I'm thinking the GPU portion of the performance equation isn't an issue. The issue I'm concerned with is CPU performance (which the GPU is reliant upon to feed it data).

Correct me if i'm mistaken, but the type of memory has nothing to do with latency, it all depends on the memory controller. And isn't precisely AMD's hUMA designed so CPU and GPU can access the same memory pool in a manner that boost the efficiency of the whole system?
 
The memory subsystem that is usually paired with GDDR5 in GPUs emphasizes high throughput and high utilization at the expense of very high latencies.

The devices themselves can be very close in latency. The big contributor is the latency of the DRAM arrays themselves, and those don't change much with the interface that differentiates DDR3 and GDDR5.
GDDR5 does have a larger minimum transfer size, which might impact bandwidth utilization depending on the access pattern. For the large wavefronts of graphics shaders and the GPU memory pipeline that aggressivly aggregates accesses into big blocks, it's not a problem.
 
The memory subsystem that is usually paired with GDDR5 in GPUs emphasizes high throughput and high utilization at the expense of very high latencies.

The devices themselves can be very close in latency.

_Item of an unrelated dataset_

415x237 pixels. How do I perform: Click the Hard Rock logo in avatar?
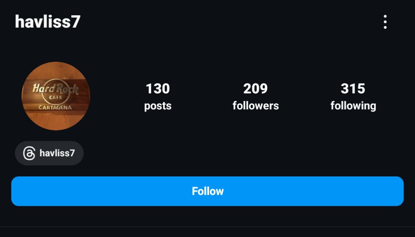(x=55, y=90)
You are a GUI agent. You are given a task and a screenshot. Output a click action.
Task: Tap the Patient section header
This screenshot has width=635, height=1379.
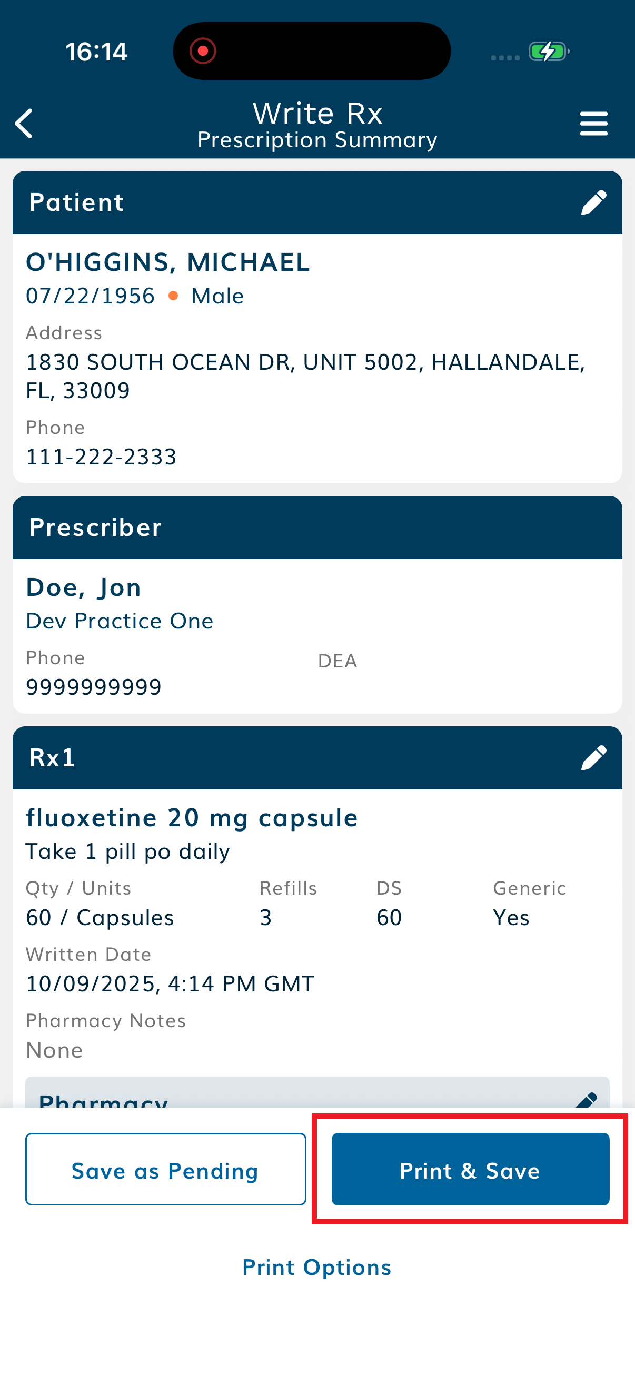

The big contributor is the latency of the DRAM arrays themselves, and those don't change much with the interface that differentiates DDR3 and GDDR5.
GDDR5 does have a larger minimum transfer size, which might impact bandwidth utilization depending on the access pattern. For the large wavefronts of graphics shaders and the GPU memory pipeline that aggressivly aggregates accesses into big blocks, it's not a problem.

Do we have any data on what percentage of the CPU time is spent getting data outside the 2mb cache for a typical modern game workload?

Are there certain engines or game types which would work better in that limited 2mb cache space to avoid cache misses?

I'm guessing this whole latency issue can be avoided for the most part by pre-fetching, but this would seem to require a lot of "hand holding" by devs to get it working optimally.
 
Speaking of this, can any developers shed light on the impact of GDDR5 latency vs something like DDR3?
There is no impact as the latency is virtually the same (measured in nanoseconds, not in cycles; if GDDR5 clocks twice as high as DDR3 the latency can be twice as many clocks to be the same absolute delay).
The bandwidth of GDDR5 is obvious, but for smaller bits when the system isn't moving large chunks of data like textures, how much can the latency hold the system up? Would these smaller bits not fit well in the 2MB L2 cache?
CPUs and GPUs move data usually with cache line granularity (64 Bytes). Again this makes no difference regarding the choice of GDDR5 or DDR3 as burst lengths are the same size or lower than that (depending on the organization of the memory controllers).

That's basically just a rephrasing of what 3dilettante wrote already:
The memory subsystem that is usually paired with GDDR5 in GPUs emphasizes high throughput and high utilization at the expense of very high latencies.

The devices themselves can be very close in latency. The big contributor is the latency of the DRAM arrays themselves, and those don't change much with the interface that differentiates DDR3 and GDDR5.
============================
GDDR5 does have a larger minimum transfer size, which might impact bandwidth utilization depending on the access pattern. For the large wavefronts of graphics shaders and the GPU memory pipeline that aggressivly aggregates accesses into big blocks, it's not a problem.
It's actually also not a problem for CPUs as long as the memory channel widths are narrow enough that a burst is smaller than or only as large as a single cache line (which is the case).
One large contribution to the higher latency of GPUs is exactly all the coalescing and combining of large numbers of memory accesses to get a higher bandwidth utilization (as GPUs tolerate higher latencies better than CPUs bandwidth is more important than latency). That's also the reason AMD basically splits the memory controller in its APUs. The CPU and GPU parts traditionally have largely separate memory pipelines (and only the one for the GPU part does the really aggressive coalescing and combining of accesses increasing the latency) both connected to and sharing a common DRAM controller (where an arbiter probably gives CPU request a higher priority to keep latency down).
 
I've also read somewhere that GDDR5 latencies are "programmable". I'm not even sure what that means and I don't think low latencies would be possible at high clock rates, but maybe they went with a balanced latency for CPU and GPU?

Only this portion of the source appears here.